[EXERCISE AIM] Retype the passage on Bulldog grooming and bedding word for word, in full.

[EXTRACT TO READ]

● ● ●

Grooming Your Bulldog should be thoroughly brushed at least three times a week. Most Bulldogs love to be brushed. Use a soft bristle or rubber brush. Start at the rear and brush against the hair. After you've brushed the entire dog against the grain, brush it with the grain. Follow this with a good rub down. This will keep his hair shiny and his skin healthy. During shedding time, spring and fall, you may need to brush more often, give more frequent rubdowns. The idea is to remove the dead hair and distribute the natural oils.
Bedding Bedding material used for Bulldogs ranges from straw or wood shavings (for kennel dogs) to special dog beds of all types and prices. The most common is cotton rugs or blankets which can be washed with ease. Don't pamper your Bulldog with a wicker dog bed. He will thoroughly enjoy reducing it to twigs and it really isn't a good thing for him to eat. The fake sheepskin rugs available from most pet stores and dog catalogs make good beds as they are soft and wash and dry with ease. The important thing for bedding is that it be easily washable and provide a soft nesting area for the dog. As long as it meets that requirement, any bedding will do.

● ● ●

[PROVIDED DATA]
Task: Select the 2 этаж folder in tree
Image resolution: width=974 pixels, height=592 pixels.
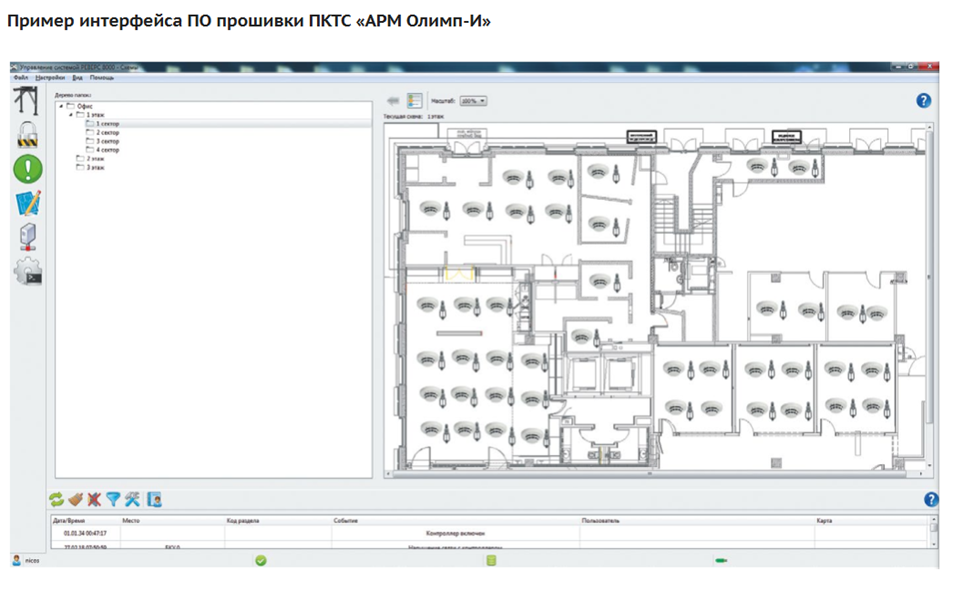Action: 96,159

● ● ●

[RESULT OF THE EXERCISE]
Grooming Your Bulldog should be thoroughly brushed at least three times a week. Most Bulldogs love to be brushed. Use a soft bristle or rubber brush. Start at the rear and brush against the hair. After you've brushed the entire dog against the grain, brush it with the grain. Follow this with a good rub down. This will keep his hair shiny and his skin healthy. During shedding time, spring and fall, you may need to brush more often, give more frequent rubdowns. The idea is to remove the dead hair and distribute the natural oils.
Bedding Bedding material used for Bulldogs ranges from straw or wood shavings (for kennel dogs) to special dog beds of all types and prices. The most common is cotton rugs or blankets which can be washed with ease. Don't pamper your Bulldog with a wicker dog bed. He will thoroughly enjoy reducing it to twigs and it really isn't a good thing for him to eat. The fake sheepskin rugs available from most pet stores and dog catalogs make good beds as they are soft and wash and dry with ease. The important thing for bedding is that it be easily washable and provide a soft nesting area for the dog. As long as it meets that requirement, any bedding will do.